Morphological aspects and distribution of granules composed of deproteinized bovine bone or human dentin into a putty mixture: an in vitro study.

OBJECTIVE

The main aim of this study was to evaluate the morphological aspects and distribution of granules composed of deproteinized bovine bone mineral (DBBM) and human dentin-derived bone graft (HDBG) into a putty consistency mixture.

MATERIALS AND METHODS

DBBM or HDBG were mixed with an alginate-based hydrogel at two different granule/hydrogel ratio (1:1 and 1:3) and divided into four test groups while two control groups were composed of DBBM or HDBG free of hydrogel. Groups of specimens were cross-sectioned for morphological evaluation by scanning electron microscopy (SEM) at backscattered electrons mode. Details on the dimensions and pores' size of DBBM and HDBG were evaluated after mixing different amounts of particles and alginate-based hydrogels.

RESULTS

Microscopic analyses revealed a size of DBBM granules ranging from 750 up to 1600 μm while HDBG particles showed particle size ranging from 375 up to 1500 μm. No statistical differences were identified regarding the size of granules (p > 0.5). The mean values of pores' size of DBBM particles were noticed at around 400 μm while HDBG particles revealed micro-scale pores of around 1-3 μm promoted by the dentin tubules (p < 0.05). The lowest distance between particles was at 125 μm for HDBG and 250 μm for DBBM when the particle content was increased. On decreasing the particles' content, the distance between particles was larger for DBBM (~ 1000 μm) and HDBG (~ 1100 μm). In fact, statistically significant differences were found when the content of granules increased (p < 0.05).

CONCLUSIONS

The increased content of bioactive ceramic granules in a putty consistency mixture with hydrogel decreased the space among granules that can promote a high ceramic density and stimulate the bone growth over the healing process.

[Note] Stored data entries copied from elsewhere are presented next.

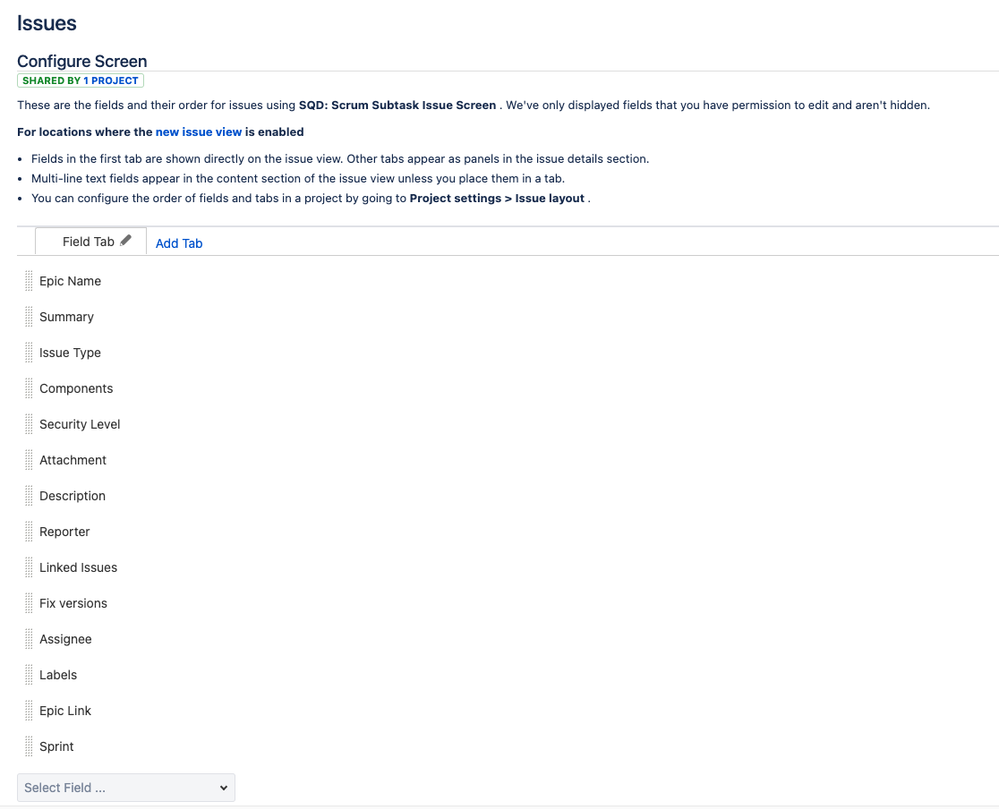This screenshot has width=999, height=809.
Task: Click the SHARED BY 1 PROJECT badge
Action: pos(80,80)
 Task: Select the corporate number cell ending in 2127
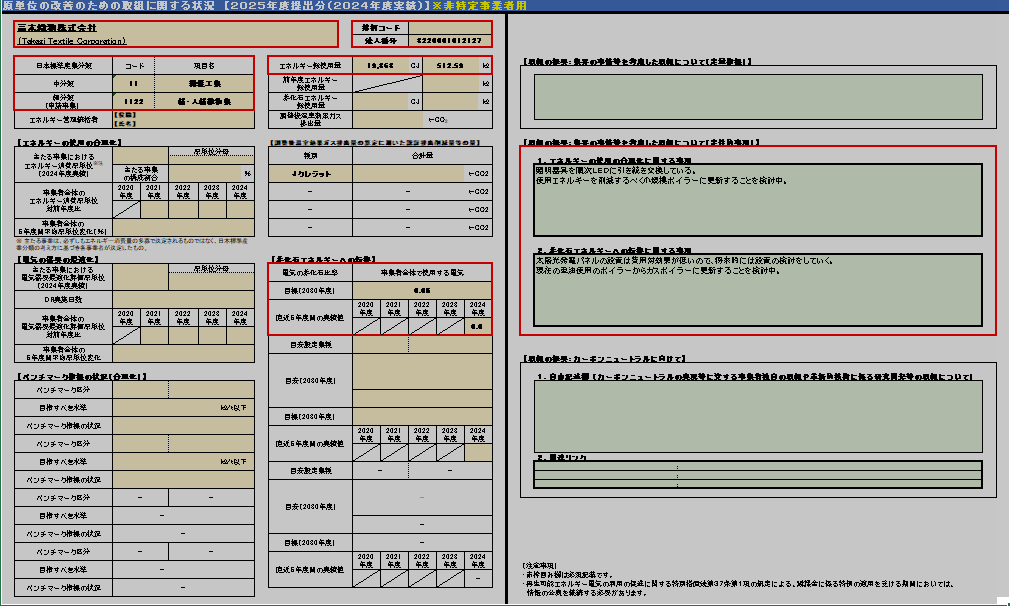(452, 41)
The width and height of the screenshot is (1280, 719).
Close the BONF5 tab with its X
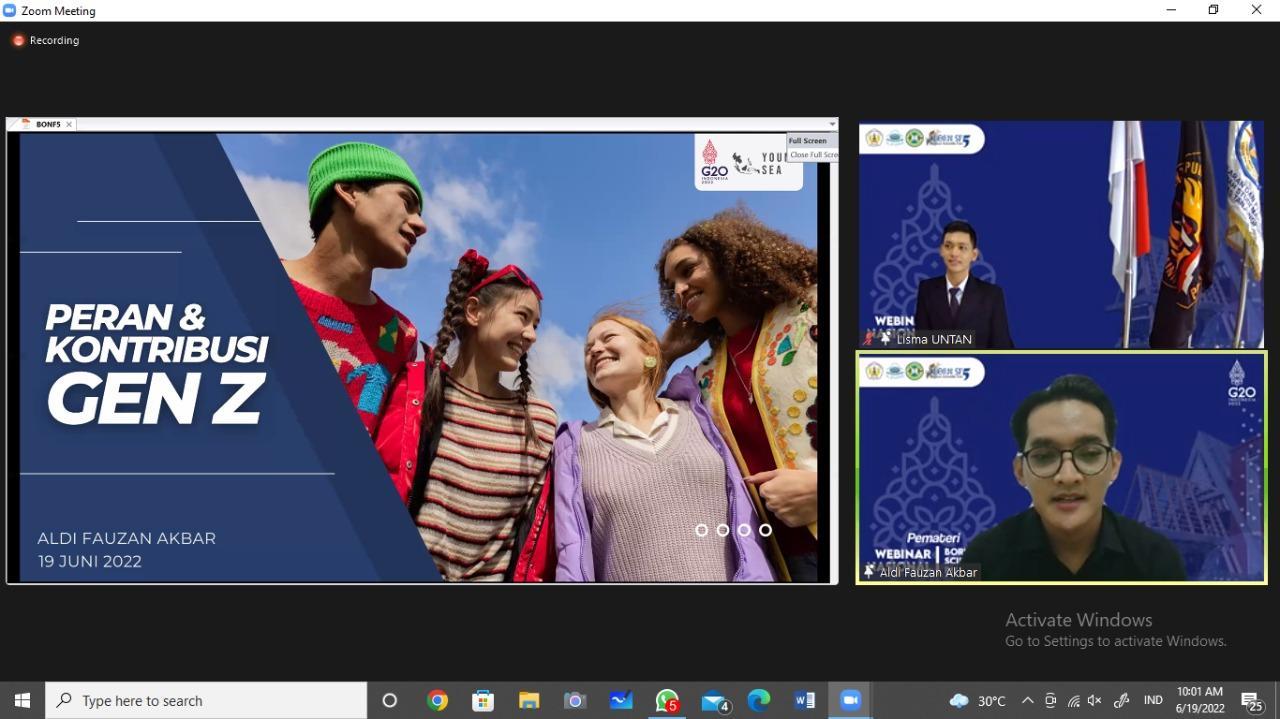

Macro-scale pores on bovine bone mineral granules stimulate the formation of blood vessels and cell migration while the micro-scale pores of dentin-derived granules are proper for the adsorption of proteins and growth of osteogenic cells on the bone healing process.

CLINICAL SIGNIFICANCE

A high amount of bioactive ceramic granules should be considered when mixing with hydrogels as a putty material since that result in small spaces among granules maintaining the bone volume over the bone healing process. Deproteinized bovine bone mineral granules have macro-scale pores providing an enhanced angiogenesis while dentin-derived granules possess only micro-scale pores for the adsorption of proteins and proliferation of osteogenic cells on the bone healing process. Further studies should evaluate the combination of different bioactive ceramic materials for enhanced bone healing.